> [MATERIAL FOR THIS TASK]:
--------

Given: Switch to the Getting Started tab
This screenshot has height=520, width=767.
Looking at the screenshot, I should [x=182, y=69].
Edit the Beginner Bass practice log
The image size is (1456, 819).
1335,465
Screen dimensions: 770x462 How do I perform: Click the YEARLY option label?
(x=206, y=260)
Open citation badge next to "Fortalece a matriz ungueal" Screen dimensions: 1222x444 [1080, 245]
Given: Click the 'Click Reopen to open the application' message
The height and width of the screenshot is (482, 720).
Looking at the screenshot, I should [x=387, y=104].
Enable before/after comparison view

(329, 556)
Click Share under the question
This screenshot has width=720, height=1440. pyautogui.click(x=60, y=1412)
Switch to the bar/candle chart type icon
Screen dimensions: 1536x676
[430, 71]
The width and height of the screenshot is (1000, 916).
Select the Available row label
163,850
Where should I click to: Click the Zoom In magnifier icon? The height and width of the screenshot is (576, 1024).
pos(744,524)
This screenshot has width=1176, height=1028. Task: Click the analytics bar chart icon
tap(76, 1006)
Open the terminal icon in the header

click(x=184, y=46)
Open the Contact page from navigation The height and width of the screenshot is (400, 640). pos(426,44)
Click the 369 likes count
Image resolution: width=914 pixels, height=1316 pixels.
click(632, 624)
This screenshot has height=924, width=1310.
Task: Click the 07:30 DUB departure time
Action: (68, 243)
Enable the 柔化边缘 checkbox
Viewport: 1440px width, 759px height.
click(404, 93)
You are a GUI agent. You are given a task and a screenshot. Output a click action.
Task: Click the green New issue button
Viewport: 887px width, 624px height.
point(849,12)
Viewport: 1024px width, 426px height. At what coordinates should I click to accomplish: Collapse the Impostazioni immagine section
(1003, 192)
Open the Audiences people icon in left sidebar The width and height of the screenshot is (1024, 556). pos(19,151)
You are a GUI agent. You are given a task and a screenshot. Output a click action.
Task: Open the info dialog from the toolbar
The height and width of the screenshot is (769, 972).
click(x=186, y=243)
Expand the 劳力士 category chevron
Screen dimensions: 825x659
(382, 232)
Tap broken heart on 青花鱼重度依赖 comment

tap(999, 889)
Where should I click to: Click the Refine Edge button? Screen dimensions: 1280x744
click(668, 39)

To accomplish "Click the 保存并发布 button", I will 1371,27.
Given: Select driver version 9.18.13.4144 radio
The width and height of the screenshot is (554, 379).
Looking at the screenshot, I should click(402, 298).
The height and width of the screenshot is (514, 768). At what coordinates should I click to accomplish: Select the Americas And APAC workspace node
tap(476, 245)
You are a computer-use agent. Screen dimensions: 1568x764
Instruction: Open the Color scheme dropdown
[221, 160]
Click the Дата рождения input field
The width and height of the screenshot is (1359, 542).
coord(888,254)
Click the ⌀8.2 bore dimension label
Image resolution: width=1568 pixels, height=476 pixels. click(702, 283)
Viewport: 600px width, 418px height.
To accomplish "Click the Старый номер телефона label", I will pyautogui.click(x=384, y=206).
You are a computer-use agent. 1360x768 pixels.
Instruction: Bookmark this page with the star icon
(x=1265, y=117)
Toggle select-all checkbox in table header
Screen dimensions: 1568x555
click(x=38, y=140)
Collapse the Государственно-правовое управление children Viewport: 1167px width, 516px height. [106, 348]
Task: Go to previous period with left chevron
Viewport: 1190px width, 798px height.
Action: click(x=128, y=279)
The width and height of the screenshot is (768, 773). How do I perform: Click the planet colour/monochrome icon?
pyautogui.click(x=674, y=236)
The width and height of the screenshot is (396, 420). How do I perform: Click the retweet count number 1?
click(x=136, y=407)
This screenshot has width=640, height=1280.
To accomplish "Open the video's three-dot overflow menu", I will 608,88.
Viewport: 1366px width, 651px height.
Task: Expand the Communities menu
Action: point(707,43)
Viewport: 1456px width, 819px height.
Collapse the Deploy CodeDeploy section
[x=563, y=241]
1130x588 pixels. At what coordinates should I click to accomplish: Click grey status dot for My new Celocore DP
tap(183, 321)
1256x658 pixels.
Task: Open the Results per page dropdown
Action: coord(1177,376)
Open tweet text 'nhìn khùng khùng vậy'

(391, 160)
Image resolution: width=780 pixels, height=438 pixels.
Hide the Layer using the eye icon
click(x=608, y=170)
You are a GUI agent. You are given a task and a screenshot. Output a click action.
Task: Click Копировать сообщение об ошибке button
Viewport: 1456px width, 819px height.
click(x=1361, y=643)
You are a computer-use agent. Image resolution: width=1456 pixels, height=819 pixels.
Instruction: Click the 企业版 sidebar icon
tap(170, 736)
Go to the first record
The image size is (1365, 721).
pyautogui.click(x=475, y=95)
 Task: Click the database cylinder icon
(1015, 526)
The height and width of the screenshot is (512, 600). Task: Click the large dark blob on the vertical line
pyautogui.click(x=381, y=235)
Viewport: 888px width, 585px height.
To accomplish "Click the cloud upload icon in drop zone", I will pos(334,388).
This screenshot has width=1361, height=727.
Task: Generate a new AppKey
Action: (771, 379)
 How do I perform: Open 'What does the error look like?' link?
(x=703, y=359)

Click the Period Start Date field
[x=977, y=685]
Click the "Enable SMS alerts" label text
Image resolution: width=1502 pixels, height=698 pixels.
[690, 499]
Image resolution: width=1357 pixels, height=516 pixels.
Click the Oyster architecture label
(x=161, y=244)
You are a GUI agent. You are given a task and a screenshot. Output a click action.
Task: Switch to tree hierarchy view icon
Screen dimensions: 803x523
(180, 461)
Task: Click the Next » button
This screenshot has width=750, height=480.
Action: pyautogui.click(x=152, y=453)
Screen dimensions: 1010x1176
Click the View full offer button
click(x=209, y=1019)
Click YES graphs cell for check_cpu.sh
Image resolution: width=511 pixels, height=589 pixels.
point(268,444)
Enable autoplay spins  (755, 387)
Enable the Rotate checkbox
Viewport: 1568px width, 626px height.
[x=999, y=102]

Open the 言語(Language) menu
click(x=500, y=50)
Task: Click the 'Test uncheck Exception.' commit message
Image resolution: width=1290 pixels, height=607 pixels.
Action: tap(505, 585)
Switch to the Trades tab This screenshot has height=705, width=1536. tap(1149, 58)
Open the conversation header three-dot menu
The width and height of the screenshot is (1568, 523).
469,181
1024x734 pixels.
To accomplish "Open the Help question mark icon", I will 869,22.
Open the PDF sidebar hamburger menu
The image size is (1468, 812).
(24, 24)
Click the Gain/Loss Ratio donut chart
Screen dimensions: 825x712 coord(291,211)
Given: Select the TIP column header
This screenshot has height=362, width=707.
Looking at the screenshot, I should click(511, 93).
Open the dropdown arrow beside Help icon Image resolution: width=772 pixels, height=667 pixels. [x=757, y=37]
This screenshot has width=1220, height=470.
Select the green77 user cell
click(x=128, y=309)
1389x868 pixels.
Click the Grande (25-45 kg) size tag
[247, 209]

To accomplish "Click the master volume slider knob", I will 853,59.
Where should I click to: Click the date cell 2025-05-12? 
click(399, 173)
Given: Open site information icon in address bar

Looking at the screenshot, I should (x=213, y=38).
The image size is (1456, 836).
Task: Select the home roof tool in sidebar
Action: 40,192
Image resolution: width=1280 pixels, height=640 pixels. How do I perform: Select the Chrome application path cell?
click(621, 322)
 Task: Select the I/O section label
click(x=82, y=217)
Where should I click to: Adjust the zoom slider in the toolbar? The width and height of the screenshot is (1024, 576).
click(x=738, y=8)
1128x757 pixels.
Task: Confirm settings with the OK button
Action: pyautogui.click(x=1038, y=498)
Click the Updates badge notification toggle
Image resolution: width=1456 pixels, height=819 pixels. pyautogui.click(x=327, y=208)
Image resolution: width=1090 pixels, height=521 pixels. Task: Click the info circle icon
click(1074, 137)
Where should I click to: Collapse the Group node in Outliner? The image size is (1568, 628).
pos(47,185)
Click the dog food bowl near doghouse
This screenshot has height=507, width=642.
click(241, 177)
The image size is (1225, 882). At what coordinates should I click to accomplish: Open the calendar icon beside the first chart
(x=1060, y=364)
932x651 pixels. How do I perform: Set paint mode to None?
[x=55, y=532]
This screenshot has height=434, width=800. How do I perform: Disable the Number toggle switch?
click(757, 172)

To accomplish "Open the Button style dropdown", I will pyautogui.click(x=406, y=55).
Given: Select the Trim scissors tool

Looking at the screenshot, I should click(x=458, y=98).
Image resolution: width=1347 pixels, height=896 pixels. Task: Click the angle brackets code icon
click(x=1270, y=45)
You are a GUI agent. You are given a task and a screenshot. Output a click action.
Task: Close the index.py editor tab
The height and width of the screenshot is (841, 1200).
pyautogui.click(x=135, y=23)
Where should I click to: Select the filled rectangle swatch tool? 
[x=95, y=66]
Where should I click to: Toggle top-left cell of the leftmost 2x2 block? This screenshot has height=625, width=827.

--------

> [PROBLEM]: Copy the records character for character, from the line containing "I will 853,59." through the line containing "Action: 40,192", including both of those lines.

> [EXPECTED ANSWER]:
To accomplish "Click the master volume slider knob", I will 853,59.
Where should I click to: Click the date cell 2025-05-12? 
click(399, 173)
Given: Open site information icon in address bar

Looking at the screenshot, I should (x=213, y=38).
The image size is (1456, 836).
Task: Select the home roof tool in sidebar
Action: 40,192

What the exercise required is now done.